= Activity =
Retype the data exactly, skipping any picture in it.

= Available data =
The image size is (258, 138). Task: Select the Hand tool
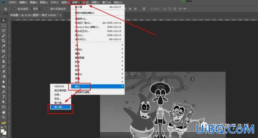(3, 112)
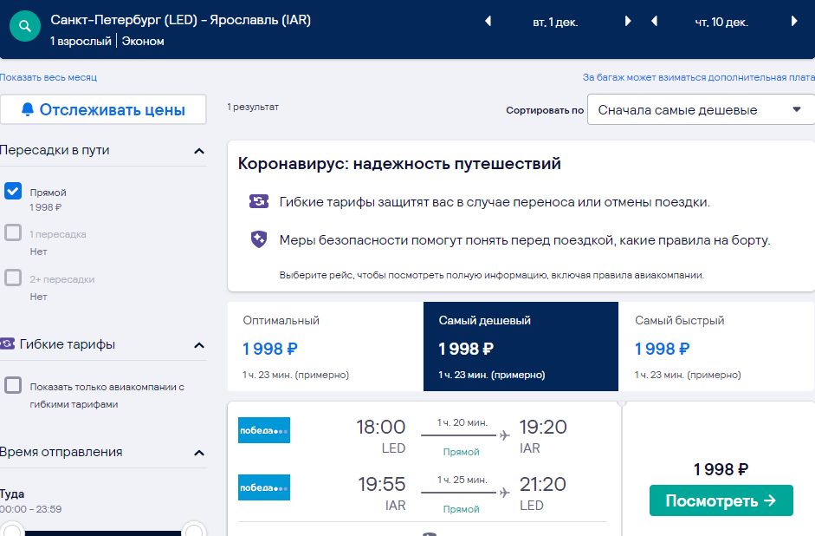Click the Посмотреть button
The image size is (815, 536).
[x=721, y=500]
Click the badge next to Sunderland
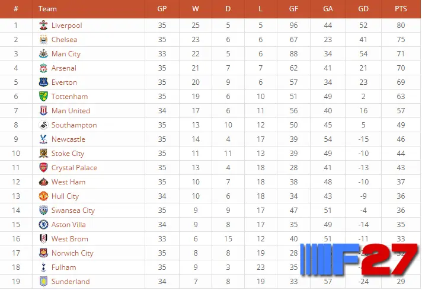 (x=43, y=281)
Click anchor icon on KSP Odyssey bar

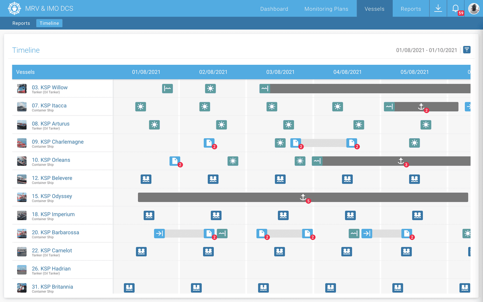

= Expected answer =
The image size is (258, 138). Task: Select the Hand tool
(3, 112)
Click the Посмотреть button
The image size is (815, 536).
[x=721, y=500]
Click the badge next to Sunderland
 (x=43, y=281)
Click anchor icon on KSP Odyssey bar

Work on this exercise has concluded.